Reproduce only the lines below from the line containing "You are a GUI" to the line containing "Viewport: 1741px width, 1061px", exactly as written, with both end lines kept. Omit the pictures.

Information supplied
⟨
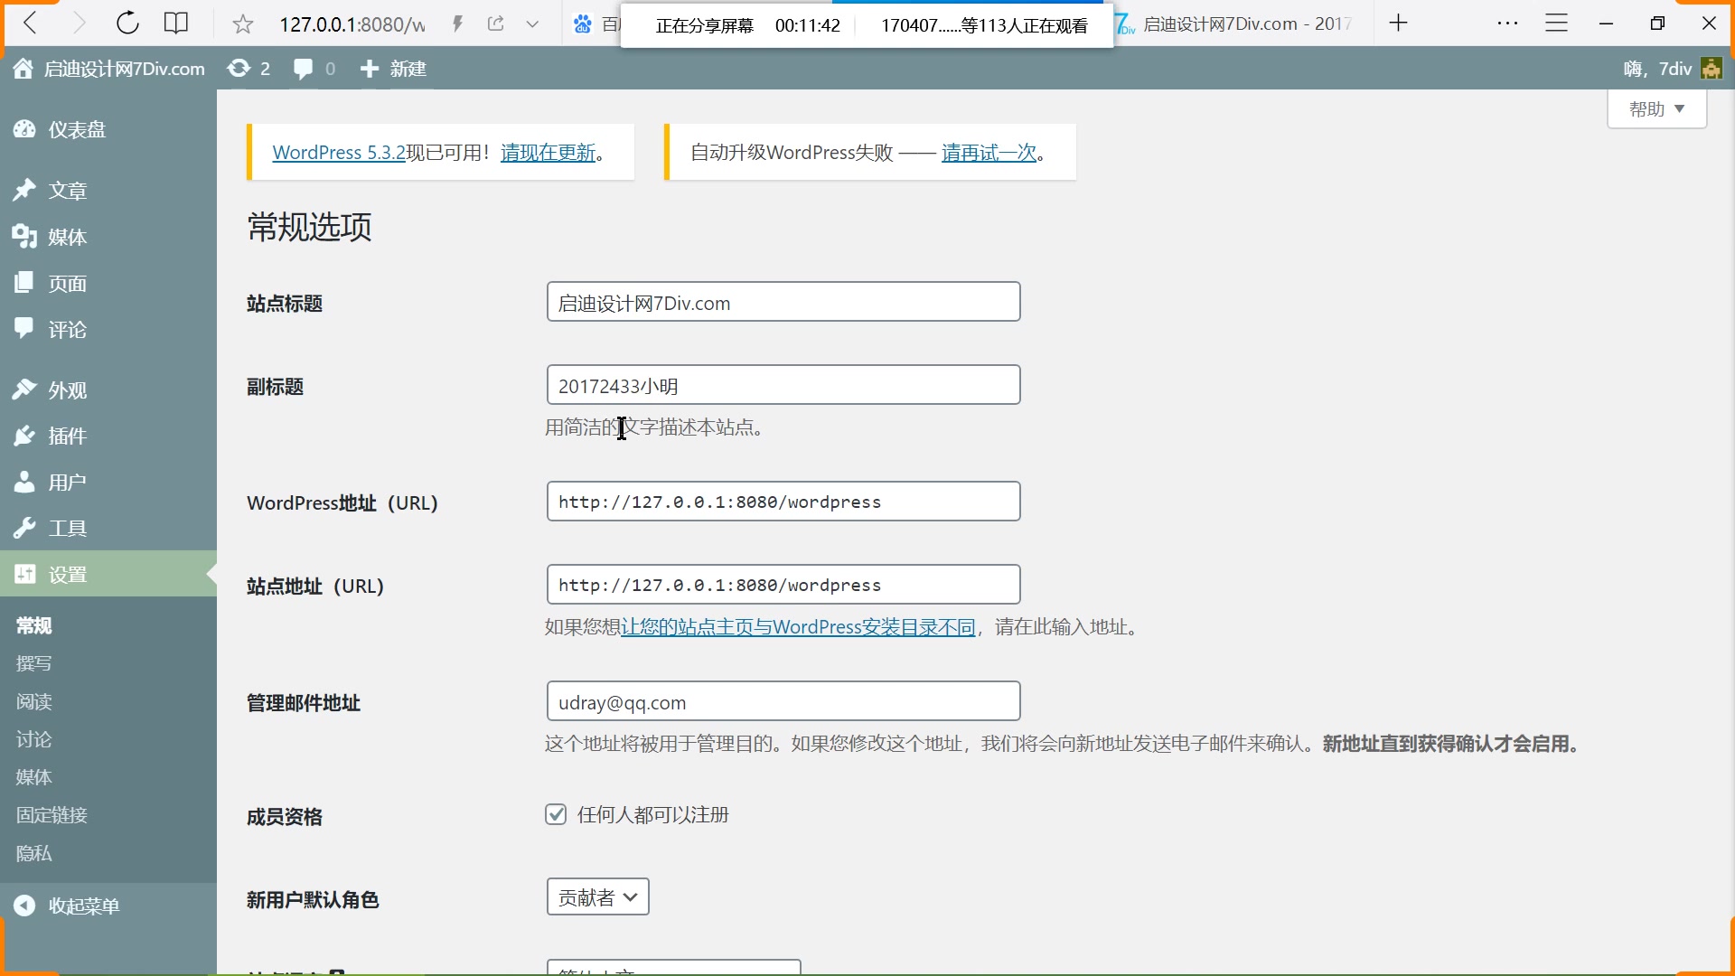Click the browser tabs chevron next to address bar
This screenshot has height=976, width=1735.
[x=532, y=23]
⟩
⟨
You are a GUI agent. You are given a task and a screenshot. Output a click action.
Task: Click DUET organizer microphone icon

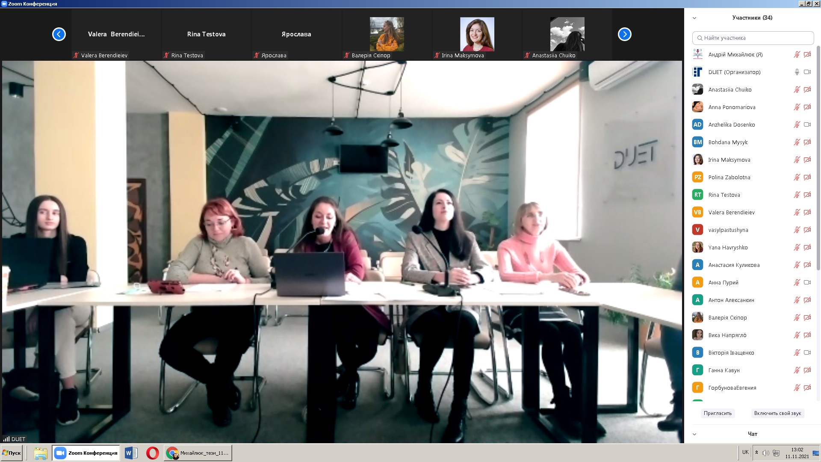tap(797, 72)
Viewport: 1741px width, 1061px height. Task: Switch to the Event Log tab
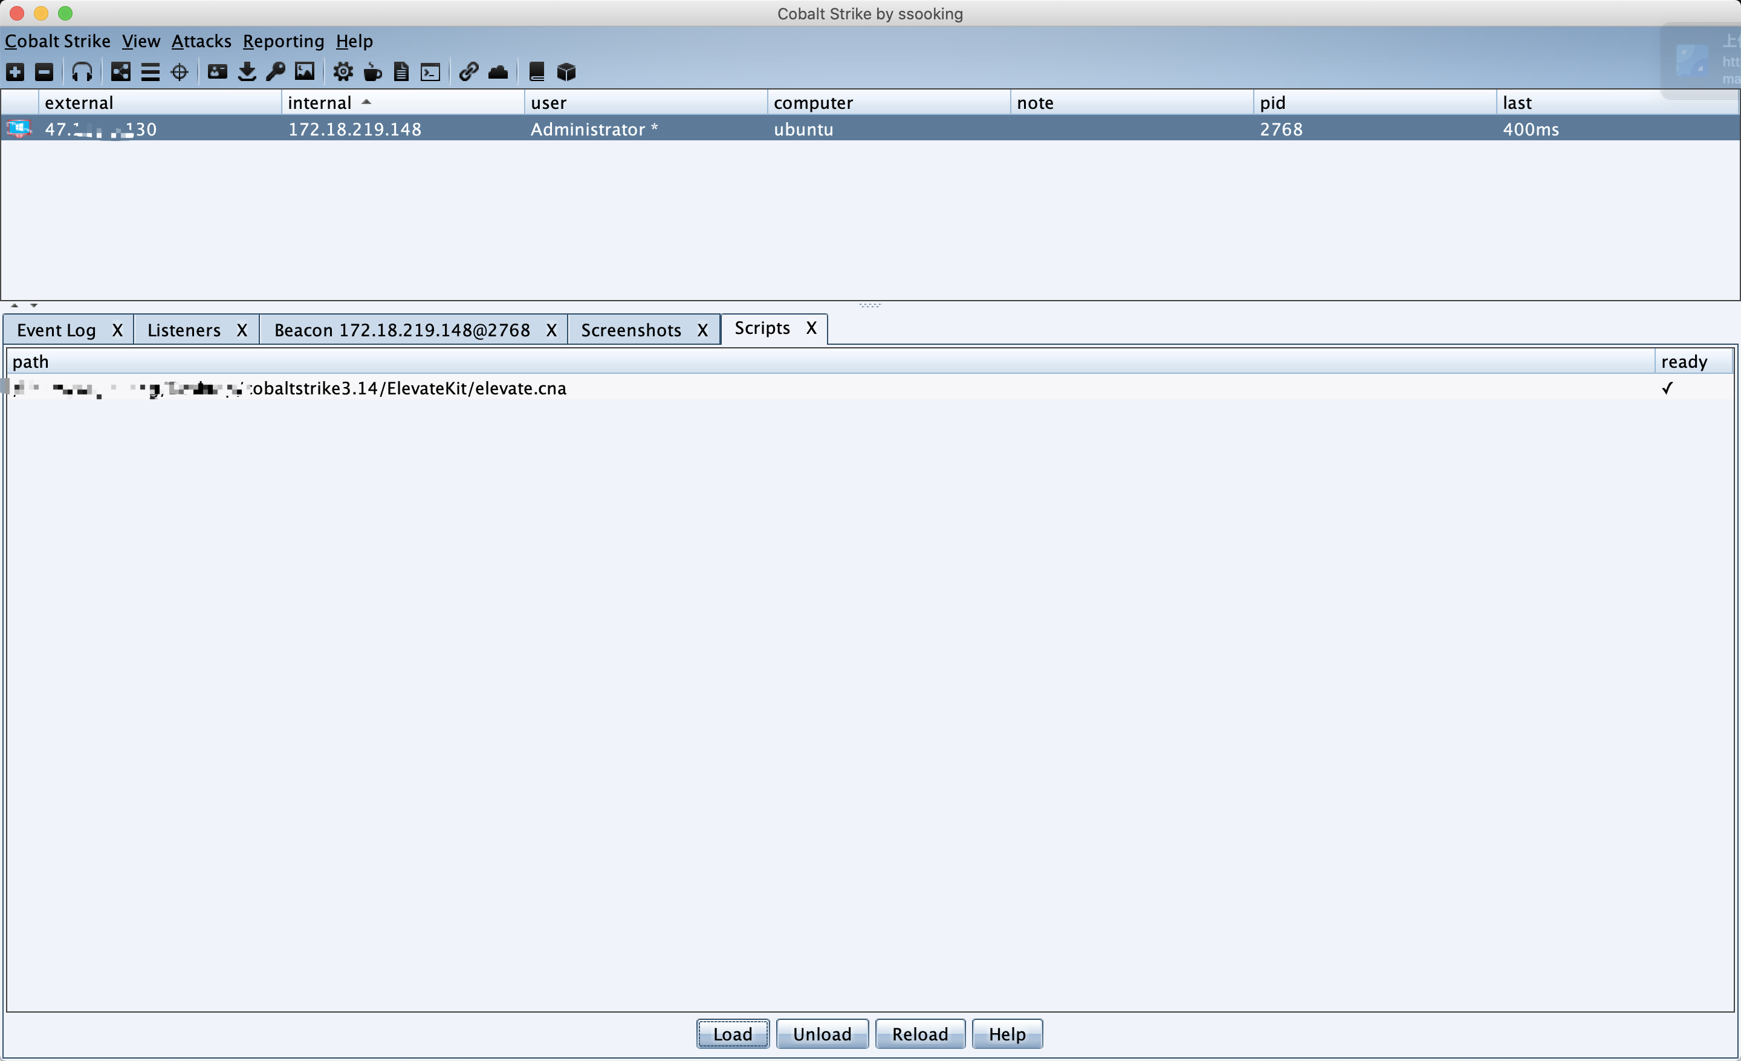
⟩
⟨
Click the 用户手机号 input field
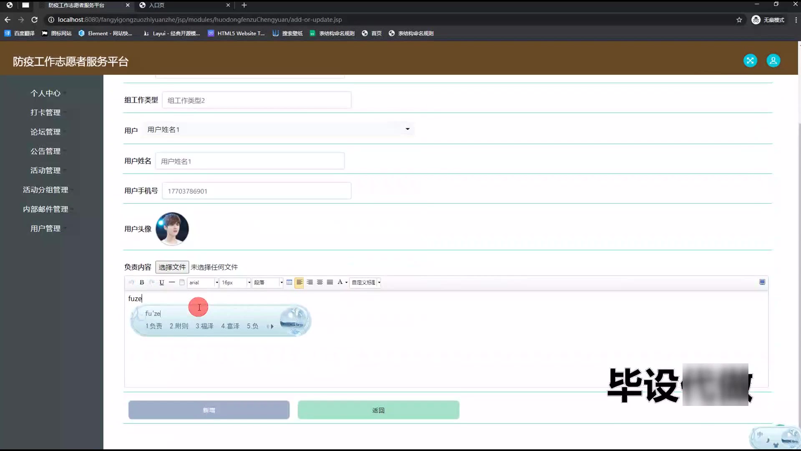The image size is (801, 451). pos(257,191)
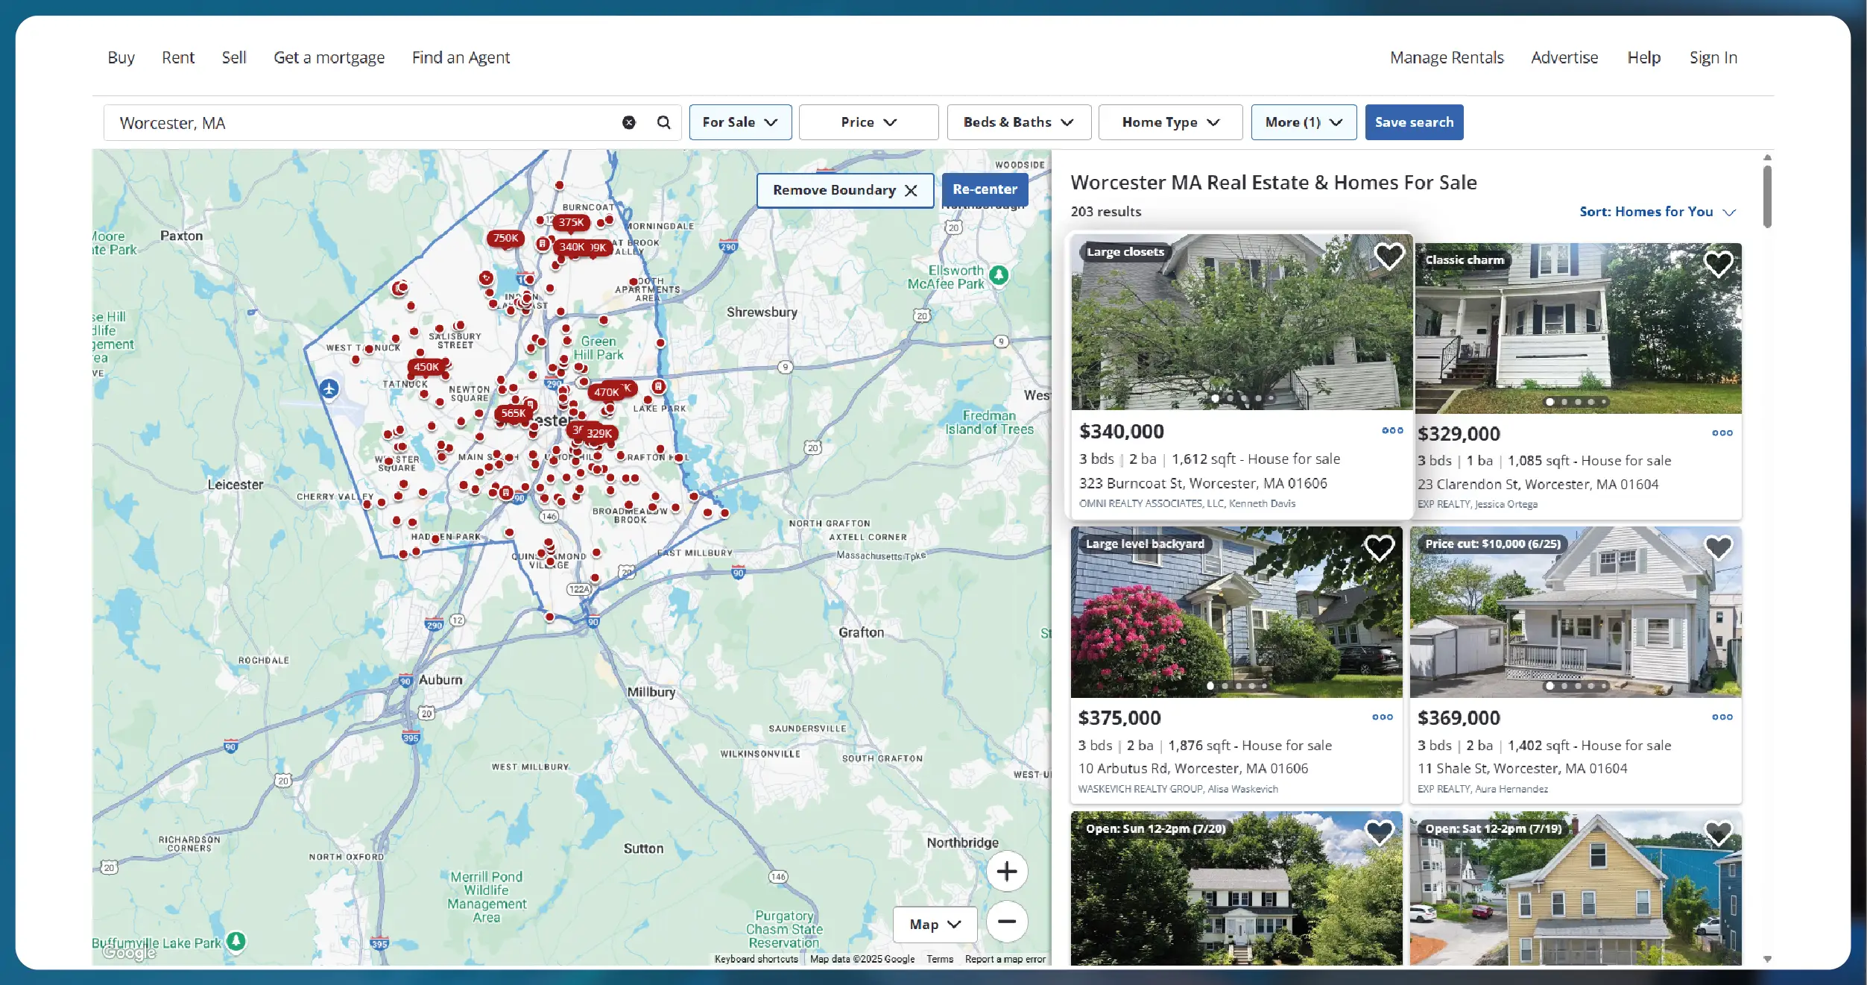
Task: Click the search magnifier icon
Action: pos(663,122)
⟩
Response to this task
You are a GUI agent. You are given a task and a screenshot. Output a click action.
Task: Click DUET organizer microphone icon

tap(797, 72)
Viewport: 1741px width, 1061px height. Task: Switch to the Event Log tab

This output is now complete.